Posted by: David Smith | August 30, 2011 at 09:40
I completely understand what you were getting at, and I remember running this example when you first posted it.
I needed to make the indicated modification to get it to run on now-current versions of everything. Hopefully it will help someone searching old posts.
Regards, Brian
Posted by: Brian Peterson | September 03, 2011 at 04:03
can this be run on a windows machine
Posted by: sharad | October 27, 2011 at 03:22
Hello and thank you for this post. I have the following problem maybe you could help me out with it?

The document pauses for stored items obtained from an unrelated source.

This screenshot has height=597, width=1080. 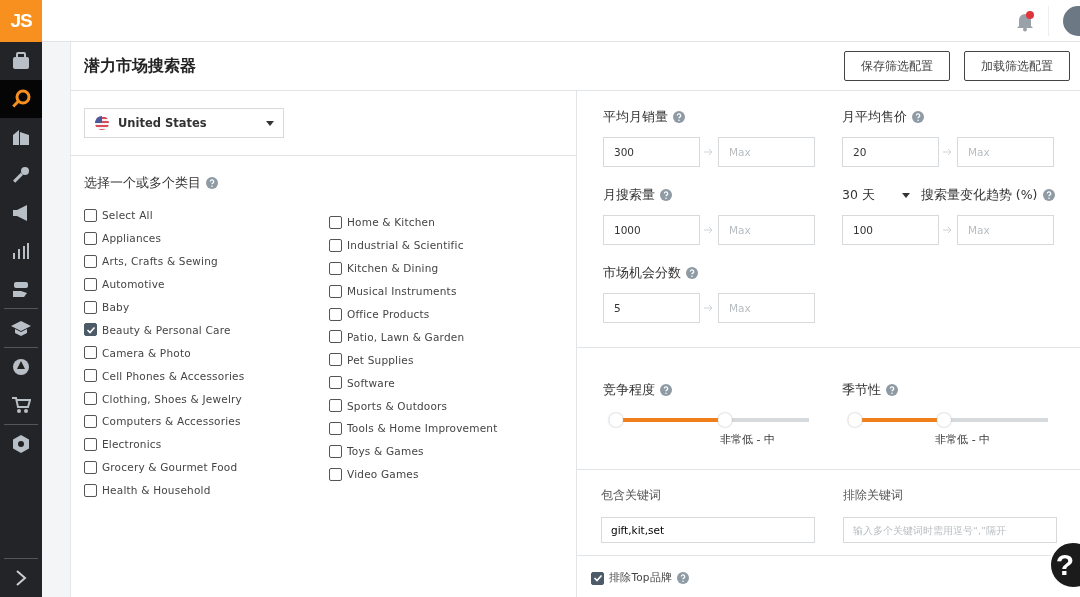 What do you see at coordinates (629, 195) in the screenshot?
I see `filter-label: 月搜索量` at bounding box center [629, 195].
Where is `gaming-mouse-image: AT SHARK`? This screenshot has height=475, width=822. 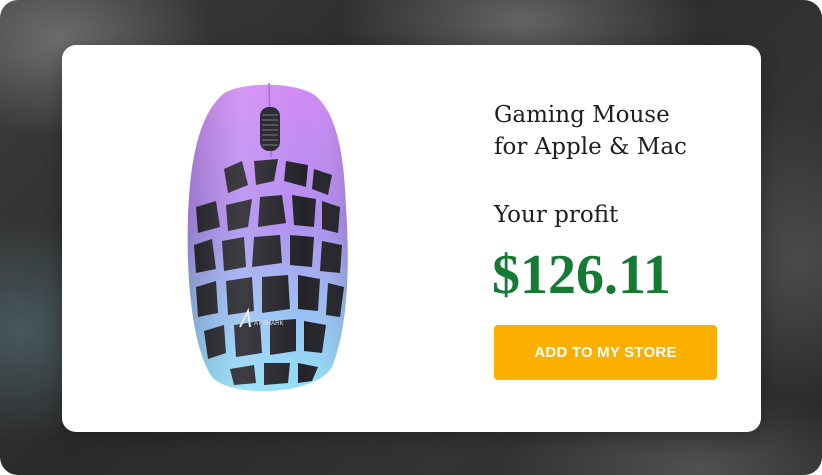
gaming-mouse-image: AT SHARK is located at coordinates (268, 237).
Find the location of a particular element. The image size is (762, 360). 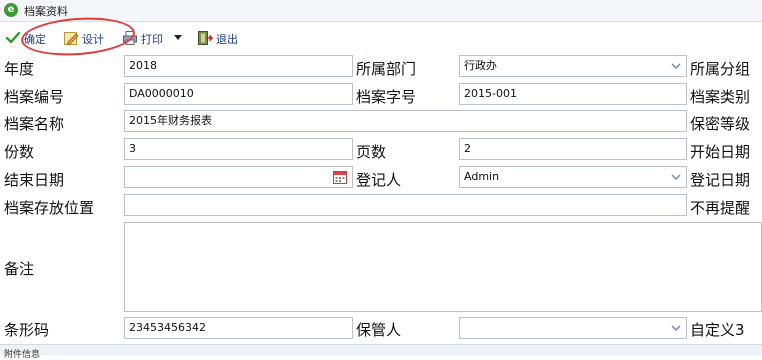

design-label: 设计 is located at coordinates (93, 40).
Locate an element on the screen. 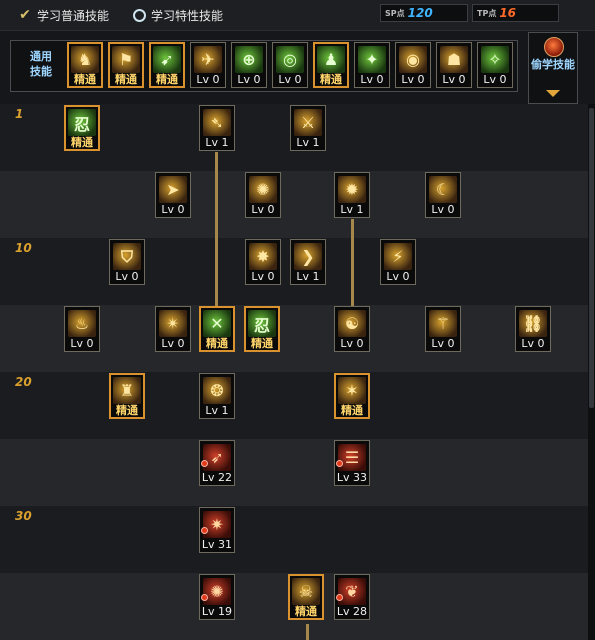 The width and height of the screenshot is (595, 640). common-skill-3: ➹ 精通 is located at coordinates (167, 65).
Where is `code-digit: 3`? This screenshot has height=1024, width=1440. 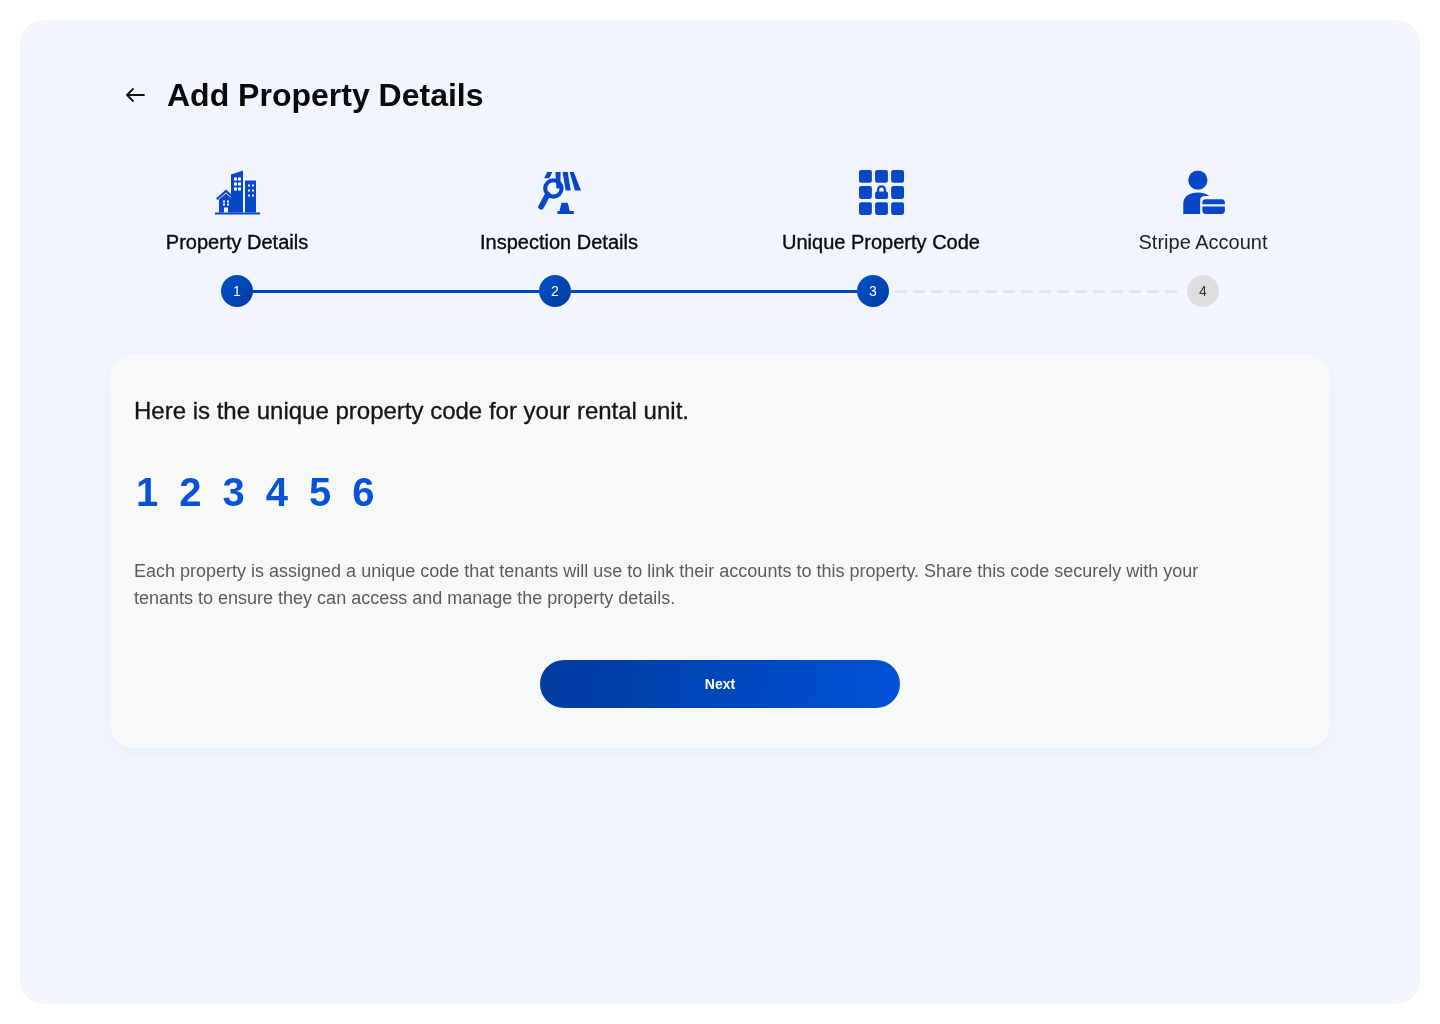 code-digit: 3 is located at coordinates (234, 492).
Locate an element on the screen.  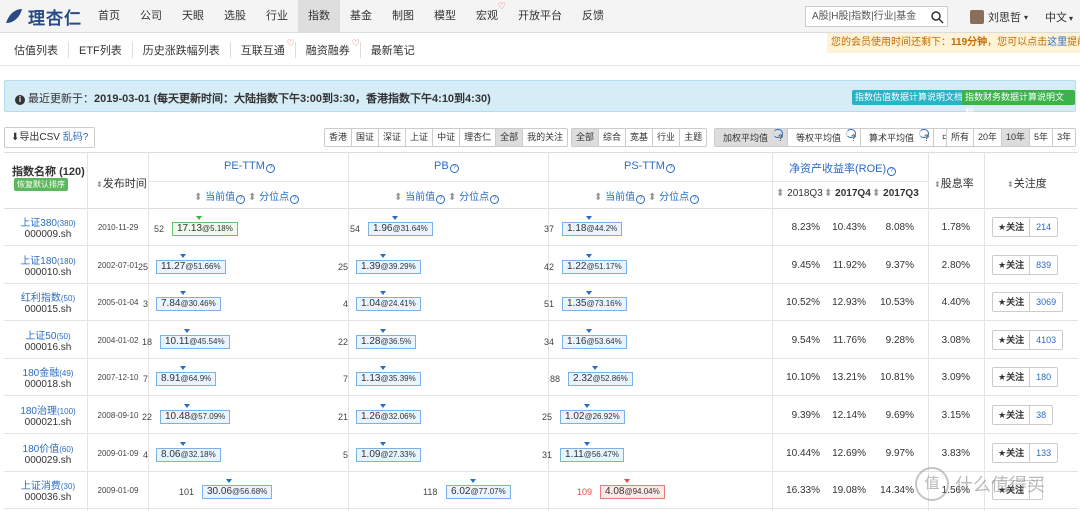
index-name-link: 红利指数(50) is located at coordinates (48, 296).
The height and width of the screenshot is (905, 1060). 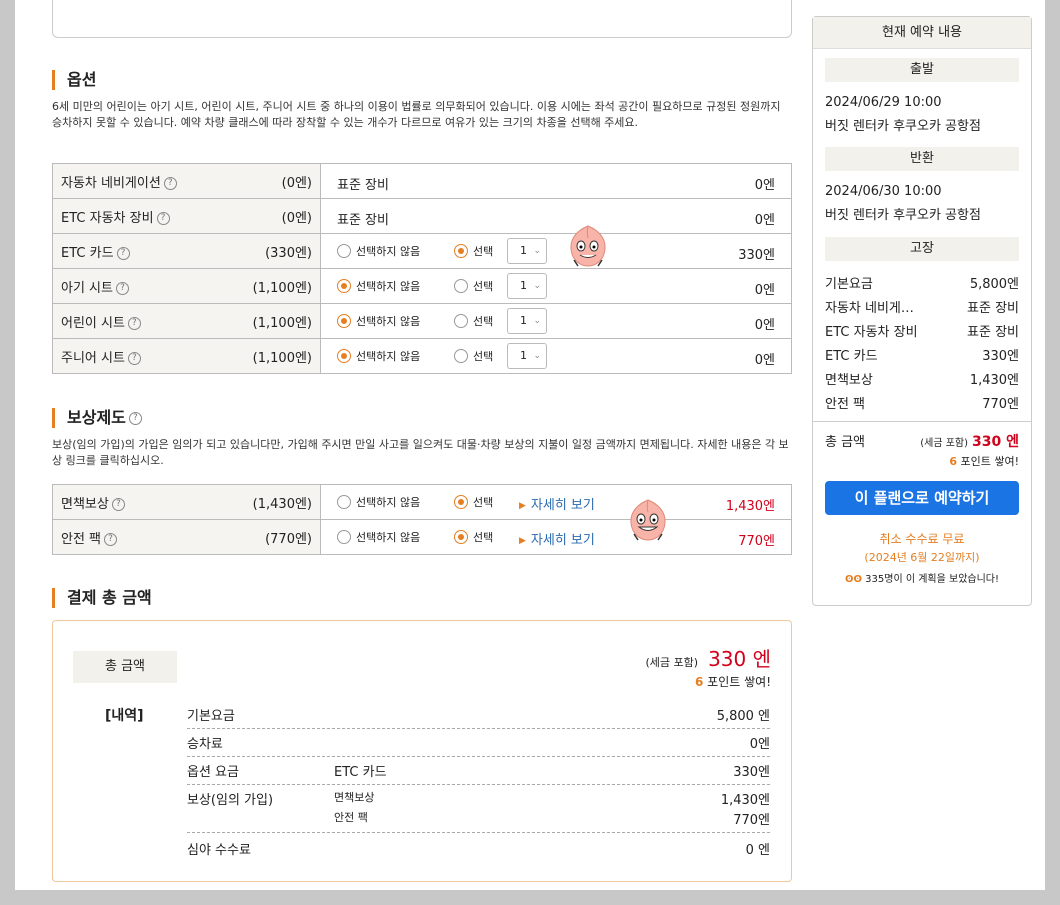 What do you see at coordinates (884, 102) in the screenshot?
I see `departure-time: 2024/06/29 10:00` at bounding box center [884, 102].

1. I get this error which seems to be telling me that the "simpleRule" which defines the signal and orders it using "z" needs an appropriate time-based object. SEE BELOW
#### CODE HERE
R <- simpleRule(z$INTC, fast=12, slow=26, signal=9, long=Ra, benchmark=Rb)
#### ERROR RETURNED
Error in xts(position, order.by = index(z)) :
order.by requires an appropriate time-based object
I have no idea why I'm getting this error. If I check the str(z) it is an xts object.
Thank you,
Douglas
Posted by: Douglas Karabasz | May 19, 2012 at 12:33
It looks as if can skip the s <- xts(position,order.by = index(z))
I made it a comment by adding # before it.
Then when applying the rule I past the "position" into the rule! I maybe missing something but the position is and xts object and needs not be converted?
return(long*(position>0)+benchmark*(position<=0))
Below is the code and how I changed it. Any feedback would be great! Also, I think you have a lag issue? While I'm asking questions, what would be the quickest way to subset the data to test different time frames?
Thank you,
Douglas
simpleRule <- function(z, fast=12, slow=26, signal=9, long, benchmark)
{
x <- MACD(z, nFast=fast, nSlow=slow, nSig=signal, maType="EMA")
position <- sign(x[,1]-x[,-2])
#s <- xts(position,order.by = index(z))
return(long*(position>0)+benchmark*(position<=0))
}
#####USE THE RULE NOW
R <- simpleRule(z$INTC, fast=12, slow=26, signal=9, long=Ra, benchmark=Rb)
chart.CumReturns(R, main="Nfast=12 NSlow=26 NSig=9")
Posted by: Douglas Karabasz | May 20, 2012 at 08:49